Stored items

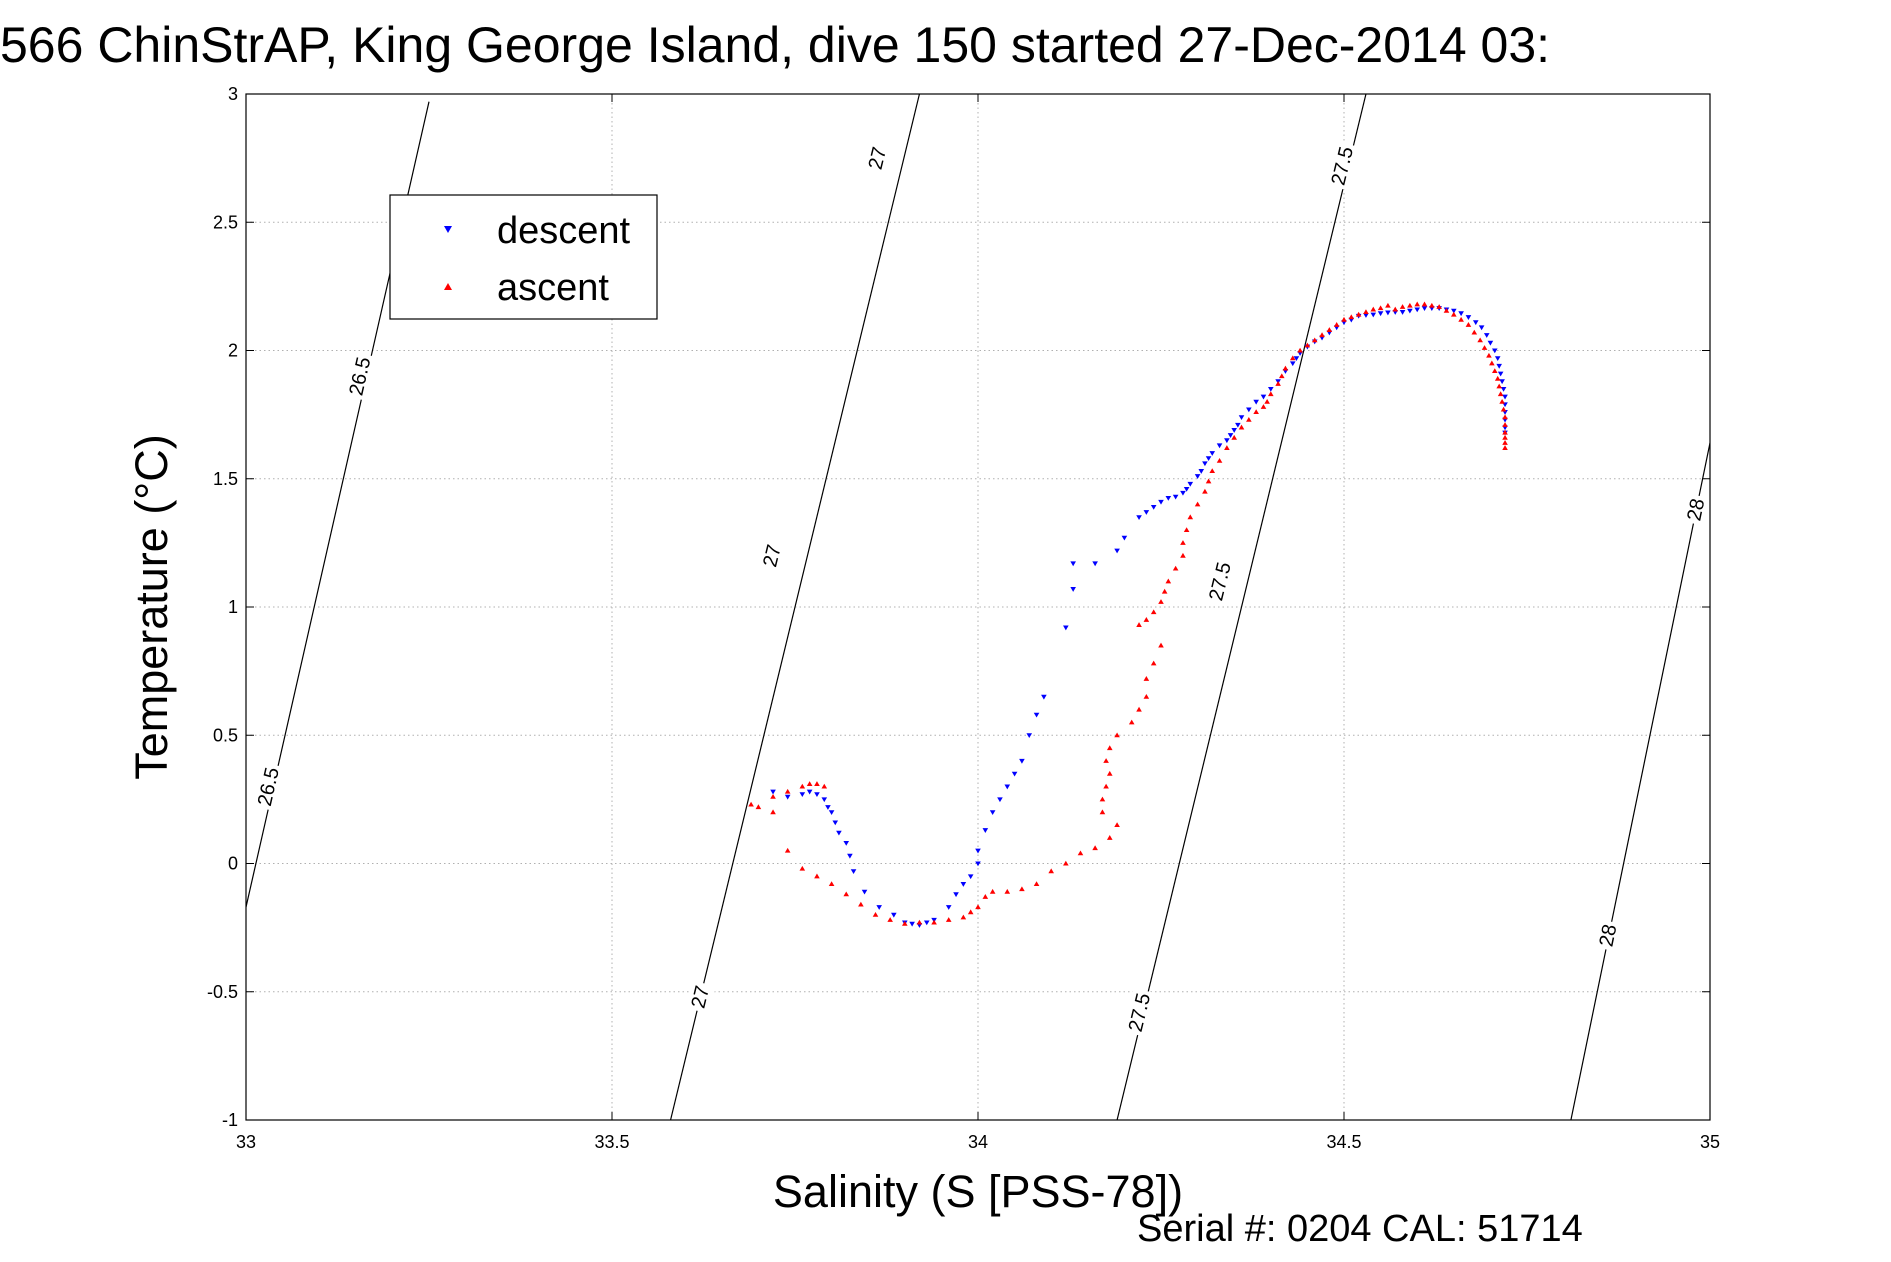 The image size is (1891, 1262). I want to click on legend-box, so click(524, 257).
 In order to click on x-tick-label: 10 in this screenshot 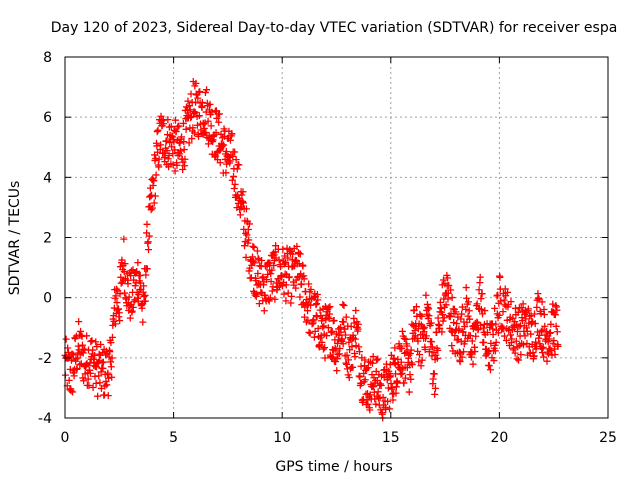, I will do `click(282, 438)`.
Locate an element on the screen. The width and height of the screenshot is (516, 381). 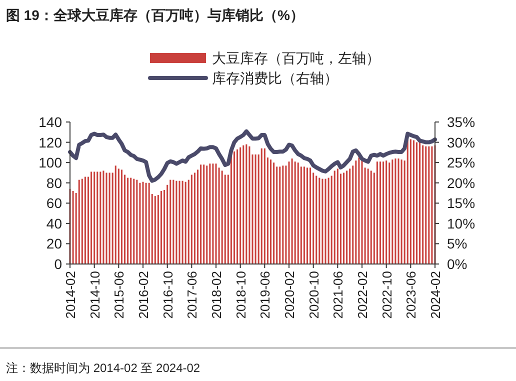
x-tick-label: 2020-02 is located at coordinates (290, 295).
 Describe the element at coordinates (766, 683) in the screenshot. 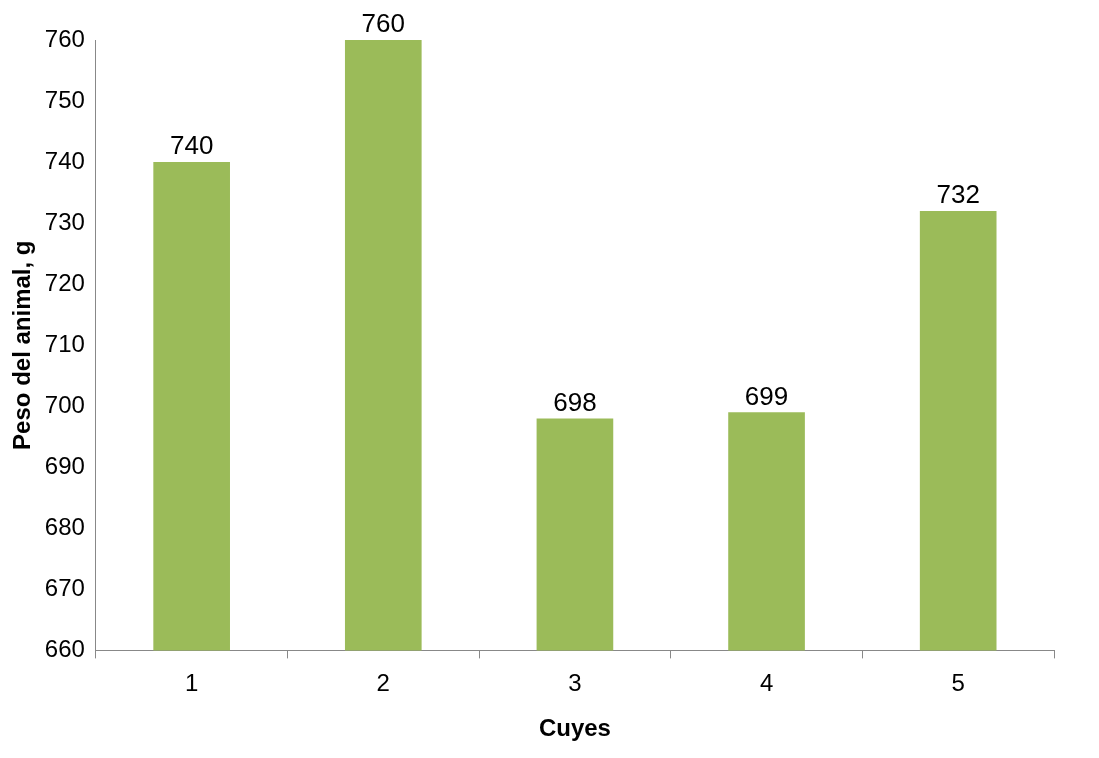

I see `x-tick-label: 4` at that location.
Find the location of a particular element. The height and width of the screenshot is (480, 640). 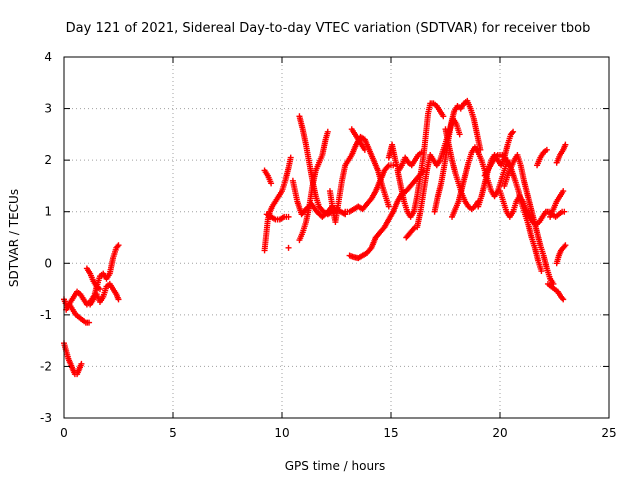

## Work task:
Output these lines as a Markdown table with the columns No. and Line, starting at the line that contains "Locate an element" and ending with the last line. Omit blank lines and leave the pictures out.

## Output of the task:
| No. | Line |
|---|---|
| 1 | Locate an element on the screen. The width and height of the screenshot is (516, 381).  |
| 2 | x-tick-label: 2020-02 is located at coordinates (290, 295). |
| 3 |  Describe the element at coordinates (766, 683) in the screenshot.  |
| 4 | I see `x-tick-label: 4` at that location. |
| 5 | Find the location of a particular element. The height and width of the screenshot is (480, 640).  |